I pledge that after this writing, I will not write another post about the bailouts or the automakers until Wednesday at the earliest. That gives you a whole 2 day reprieve - unless something really, really, really important happens today or tomorrow, at which point I will entirely default on this pledge and write more about the economy. On Friday, I wrote about the oodles and oodles of dollars being thrown to AIG to help them manage their terrible risk bets.

This morning, there is even further news that AIG is getting even more money. Now, AIG is getting "a reworked $152.5 billion deal from the federal government Monday, as the Federal Reserve and Treasury Department made significant changes to the terms of the company's original bailout." They are getting more money than previously agreed, and the terms of the loan have been drastically altered to reduce the interest AIG is required to pay on these loans. On top of all this, the U.S. government is not getting any larger stake than the current 80% despite the additional money being funneled into AIG.

There is one main reason why this is upsetting to me. The problem is that TARP (Troubled Asset Relief $700B bank funding program) exists entirely because the government wanted to indirectly force banks to begin lending again by making it easier and cheaper for these banks to access capital.
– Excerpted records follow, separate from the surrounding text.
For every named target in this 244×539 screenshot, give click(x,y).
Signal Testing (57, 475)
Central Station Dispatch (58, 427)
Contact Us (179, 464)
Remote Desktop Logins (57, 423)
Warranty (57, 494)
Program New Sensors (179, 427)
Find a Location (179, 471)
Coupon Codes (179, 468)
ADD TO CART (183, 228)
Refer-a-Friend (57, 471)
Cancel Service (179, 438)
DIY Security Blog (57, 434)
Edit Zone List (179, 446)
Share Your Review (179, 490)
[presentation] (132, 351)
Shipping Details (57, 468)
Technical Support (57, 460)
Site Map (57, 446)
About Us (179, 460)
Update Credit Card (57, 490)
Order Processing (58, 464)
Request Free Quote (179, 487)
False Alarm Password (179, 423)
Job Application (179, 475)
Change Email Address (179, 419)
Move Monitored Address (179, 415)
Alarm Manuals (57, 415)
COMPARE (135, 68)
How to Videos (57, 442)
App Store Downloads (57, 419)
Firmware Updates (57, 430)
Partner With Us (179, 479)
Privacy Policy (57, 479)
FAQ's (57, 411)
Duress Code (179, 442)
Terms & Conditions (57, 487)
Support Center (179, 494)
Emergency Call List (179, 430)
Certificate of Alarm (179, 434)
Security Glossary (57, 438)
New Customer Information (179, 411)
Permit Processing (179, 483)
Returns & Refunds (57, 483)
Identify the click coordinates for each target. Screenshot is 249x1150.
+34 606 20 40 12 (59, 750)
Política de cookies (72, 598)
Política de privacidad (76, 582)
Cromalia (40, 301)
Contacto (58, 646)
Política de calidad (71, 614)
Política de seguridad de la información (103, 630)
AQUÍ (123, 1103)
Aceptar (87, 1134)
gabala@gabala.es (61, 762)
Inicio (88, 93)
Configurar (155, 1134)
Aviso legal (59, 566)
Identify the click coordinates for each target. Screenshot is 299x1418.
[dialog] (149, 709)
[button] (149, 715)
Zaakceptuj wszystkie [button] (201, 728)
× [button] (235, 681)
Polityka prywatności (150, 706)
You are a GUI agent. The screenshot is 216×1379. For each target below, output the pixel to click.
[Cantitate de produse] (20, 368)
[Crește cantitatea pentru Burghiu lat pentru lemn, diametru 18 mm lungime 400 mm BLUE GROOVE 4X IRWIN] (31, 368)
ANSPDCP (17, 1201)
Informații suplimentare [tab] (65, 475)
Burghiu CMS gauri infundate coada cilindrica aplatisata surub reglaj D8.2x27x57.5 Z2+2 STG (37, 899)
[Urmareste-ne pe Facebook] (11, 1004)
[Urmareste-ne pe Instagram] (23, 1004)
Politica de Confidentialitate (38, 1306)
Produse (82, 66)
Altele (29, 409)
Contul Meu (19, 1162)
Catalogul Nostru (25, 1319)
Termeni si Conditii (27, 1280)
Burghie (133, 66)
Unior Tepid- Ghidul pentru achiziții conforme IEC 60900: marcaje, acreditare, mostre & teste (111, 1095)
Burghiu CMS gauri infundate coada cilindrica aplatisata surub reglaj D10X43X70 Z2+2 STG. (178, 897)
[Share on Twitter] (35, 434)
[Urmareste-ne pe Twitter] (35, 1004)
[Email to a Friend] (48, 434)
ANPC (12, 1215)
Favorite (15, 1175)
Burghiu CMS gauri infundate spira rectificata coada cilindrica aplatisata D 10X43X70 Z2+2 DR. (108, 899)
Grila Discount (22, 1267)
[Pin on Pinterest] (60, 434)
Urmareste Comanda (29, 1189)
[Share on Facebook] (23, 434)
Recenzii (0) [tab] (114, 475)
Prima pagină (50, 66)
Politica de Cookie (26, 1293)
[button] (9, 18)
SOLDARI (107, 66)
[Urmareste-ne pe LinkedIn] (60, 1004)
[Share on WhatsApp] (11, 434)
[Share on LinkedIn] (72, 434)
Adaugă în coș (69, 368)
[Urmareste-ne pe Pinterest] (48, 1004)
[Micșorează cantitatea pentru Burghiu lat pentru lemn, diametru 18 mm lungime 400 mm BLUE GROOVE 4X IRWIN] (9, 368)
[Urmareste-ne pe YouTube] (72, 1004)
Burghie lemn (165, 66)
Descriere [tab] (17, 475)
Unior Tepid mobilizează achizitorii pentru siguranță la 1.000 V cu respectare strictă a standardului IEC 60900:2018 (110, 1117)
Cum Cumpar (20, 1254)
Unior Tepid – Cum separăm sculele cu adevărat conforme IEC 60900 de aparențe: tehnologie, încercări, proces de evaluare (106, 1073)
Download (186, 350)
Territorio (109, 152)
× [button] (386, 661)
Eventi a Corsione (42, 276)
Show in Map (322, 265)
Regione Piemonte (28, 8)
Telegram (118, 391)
Federal Reserve officials of the Bush Administration have repeatedly refused to allow U.S. automakers access to this bucket of cash, because it is intended solely to open the doors for lending/extending credit from banks. This new deal for AIG is funded from the TARP program, and AIG is not a bank. That sounds like a contradiction. On top of that, the TARP program has not convinced banks to extend loans for automobile, and other, purchases. There are many reasons for the auto troubles, but it would be hard to argue that one main reason is that customers can not get access to automobile loans, thereby making it impossible for them to purchase cars. As a personal story, my brother, who has perfect credit but a relatively brief credit history, had to jump through several extra hoops to secure a loan for a recent automobile purchase from General Motors.

If TARP is not doing the job it is meant to do (open lending streams) and it is already being spent on sectors that are not banking, why does the door continue to remain slammed on the U.S. auto companies? It seems, unfortunately for those of us in Michigan and communities around the world based on the automobile industry, that our contributions to the U.S. economy are not valued on par with those of multimillionaire Manhattan-ites.